Consider the following: We wish to constrain the parameters of a linear model to have certain properties, for example, that the last coefficient is equal to 1, or that the sum of the coefficients are equal to one. How can we estimate the Least Squares Estimates using these constraints?
Thus is constrained least squares, and this article will explore the theoretical basis for choosing a selection of coefficients that will minimize the least squares given some linear constraints on the coefficients.
Constrained Least Squares -- Coefficient Calculation and Simulation
We want to maximize the likelihood equation of $\vec{\beta}$. We know that $\vec{y}$ in this context is normally distributed with mean $\mathbf{X}\vec{\beta}$ and variance $\sigma^2$. This means that the distribution of $y_i$ given a vector of values $\vec{x_i}$ is as follows:
$$f_{Y}\left( y_i \middle|\ \vec{x}_i \right) = {(2\pi\sigma^{2})}^{- 1/2}e^{\frac{- (y_i-\vec{x}_i \vec{\beta})}{2\sigma^{2}}^{2}}$$So the likelihood of $\vec{\beta}$ is therefore:
$$ L(\vec{\beta}, \sigma^{2} | \vec{y}, \mathbf{X}) = ( 2\pi\sigma^{2})^{- \frac{N}{2}}e^{- \frac{\sum_{i}^{N}{(y_{i}-\vec{x}_{i} \vec{\beta})}}{2\sigma^{2}}^{2}} $$Taking the natural logarithm gives us the log likelihood:
$$l\left( \vec{\beta},\sigma^{2} \middle| y,\mathbf{X} \right) = - \frac{1}{2\sigma^{2}}\sum_{i}^{N}{{(y_{i}-\vec{x}_{i}\vec{\beta})}^{2}-\frac{N}{2}\ln\left( \sigma^{2} \right)+ C}= - \frac{1}{2\sigma^{2}}\left( \vec{y} - \mathbf{\mathbf{X}}\vec{\beta}^{c} \right)^{\intercal}\left( \vec{y} - \mathbf{\mathbf{X}}\vec{\beta}^{c} \right) - \frac{N}{2}\ln\left( \sigma^{2} \right)+ C$$Here, I have truncated the result to only those involving $\vec{\beta}$ and $\sigma^{2}$, as we are only interested in maximizing with respect to $\vec{\beta}$. Note that I have transitioned $\sigma^{2}$ to a constant, as we are assuming the errors are iid with constant variance $\sigma^{2}$. Here, we obtain the same result as minimizing the least squares estimator, so the MLE and the least squares estimators are the same.
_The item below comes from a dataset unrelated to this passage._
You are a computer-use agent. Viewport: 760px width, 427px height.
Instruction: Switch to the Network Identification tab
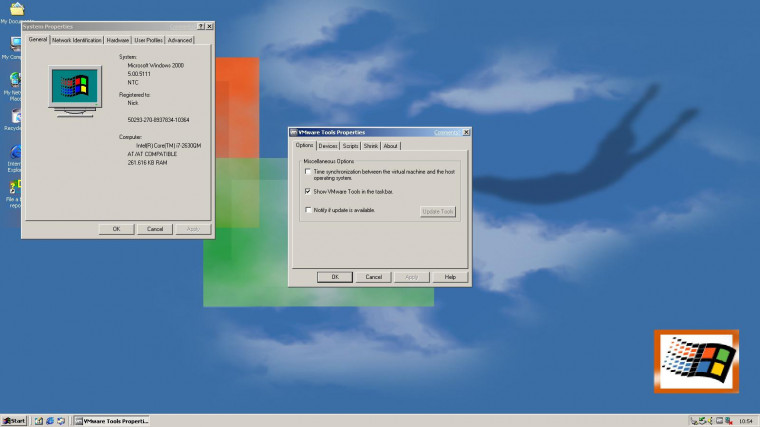[x=77, y=40]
If we were unconstrained, we would simply take the partial derivative here with respect to $\vec{\beta}$ to estimate $\vec{\beta}$ using maximum likelihood.
Since $\sigma^{2}$ is unconstrained, we can find the maximum likelihood estimator directly and use this to maximize with respect to $\vec{\beta}$. To do this, we differentiate the above equation with respect to $\sigma^2$. Doing so yields the normal estimate for $\sigma^{2}$:
$${\widehat{\sigma}}^{2} = - \frac{1}{N}\sum_{i}^{N}{(y_{i}-x_{i}\vec{\beta}^{c})}^{2}=\frac{1}{N}\left(\vec{y}-\mathbf{\mathbf{X}}\vec{\beta}^{c} \right)^{\intercal}\left(\vec{y}-\mathbf{\mathbf{X}}\vec{\beta}^{c} \right)$$Where $\vec{\beta}^{c}$ is our new constrained estimates. Plugging this back into the log likelihood equation yields:
$$ l(\vec{\beta}^{c} | \vec{y},\mathbf{\mathbf{X}}) = - \frac{N}{2}[{(\vec{y} - \mathbf{\mathbf{X}}\vec{\beta}^{c})}^{\intercal}( \vec{y} - \mathbf{\mathbf{X}}\vec{\beta}^{c} )]^{-1} ( \vec{y} - \mathbf{\mathbf{X}}\vec{\beta}^{c})^{\intercal} \vec{y} - \mathbf{\mathbf{X}}\vec{\beta}^{c}) - \frac{N}{2}\ln( \frac{1}{N}( \vec{y} - \mathbf{\mathbf{X}}\vec{\beta}^{c})^{\intercal}( \vec{y} - \mathbf{\mathbf{X}}\vec{\beta}^{c}))+ C $$$$l\left( \vec{\beta} \middle| \vec{y},\mathbf{X} \right) = - \frac{N}{2} - \frac{N}{2}\ln\left( \frac{1}{N}\left( \vec{y} -\mathbf{\mathbf{X}}\vec{\beta}^{c} \right)^{\intercal}\left( \vec{y} -\mathbf{\mathbf{X}}\vec{\beta}^{c} \right) \right)+ C$$However, we want to maximize the above equation with the constraint that: M$\vec{\beta}$ = $\vec{d}$, where d is a known vector and M is an r x p matrix of rank $r < p$. This is an equality constraint. We can use the Lagrange multipliers to solve this maximization problem with such a constraint.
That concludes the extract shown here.